Węgierska policja brutalnie przepędziła posłów opozycji, którzy przykuli się do łańcuchów i zablokowali w ten sposób wejście do budynku parlamentu. Wśród zatrzymanych był Ferenc Gyurcsany, który dwukrotnie stał na czele socjalistycznego rządu, a dziś jest parlamentarzystą.
Były premier został zabrany do samochodu policyjnego, a 11 posłów liberalnego ugrupowania Polityka Może Być Inna (LMP) trafiło do aresztu, gdy tylko cofnięto ich immunitety.

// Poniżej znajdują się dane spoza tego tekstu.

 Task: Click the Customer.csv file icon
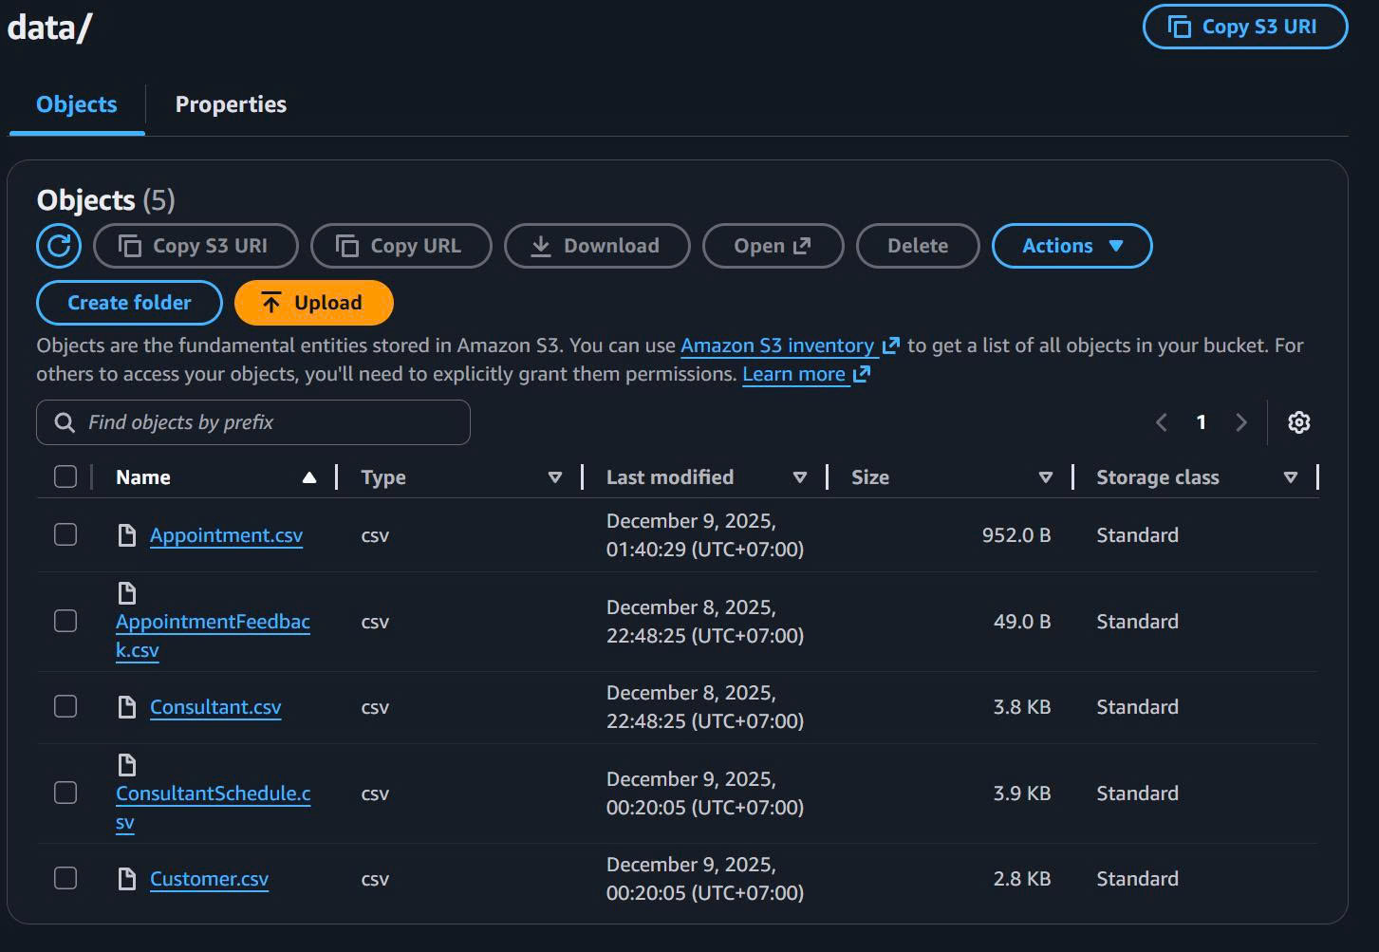127,879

– Na Węgrzech policja może zatrzymać nawet parlamentarzystów, jeśli łamią prawo – wyjaśnia w rozmowie z „Rz" Agoston Mraz, szef budapeszteńskiego prawicowego Perspective Institute. – Protestujący uniemożliwiali pracę parlamentowi, więc wykroczenie było ewidentne.

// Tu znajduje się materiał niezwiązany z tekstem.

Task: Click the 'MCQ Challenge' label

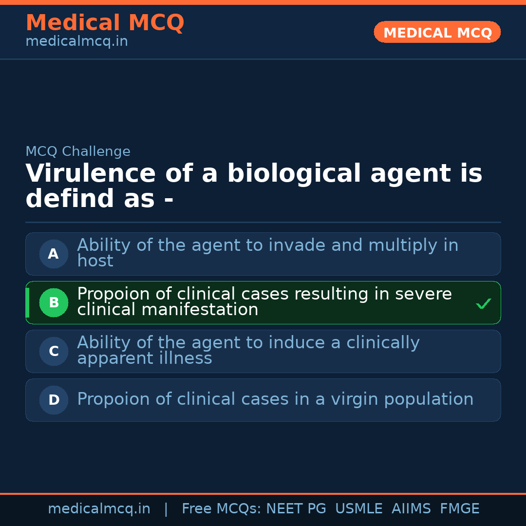Action: click(x=78, y=151)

Gyurcsany i przedstawiciele LMP protestowali przeciwko dwóm ustawom, nad którymi debatował w piątek parlament kontrolowany przez prawicowy Fidesz: o zmianie ordynacji wyborczej i o reformach finansowych. Na pierwszą stanowczo nie zgadzała się opozycja, twierdząc, że proponowane przepisy faworyzują rządzący Fidesz, a przeciwko drugiej protestowała Komisja Europejska, która obawia się ograniczenia niezależności węgierskiego banku centralnego.
– To demagogia, że nowa ordynacja jest korzystna dla Fideszu – przekonuje Mraz. – Będzie korzystna dla wszystkich zwycięskich ugrupowań, bo ułatwi im zdobycie większości parlamentarnej.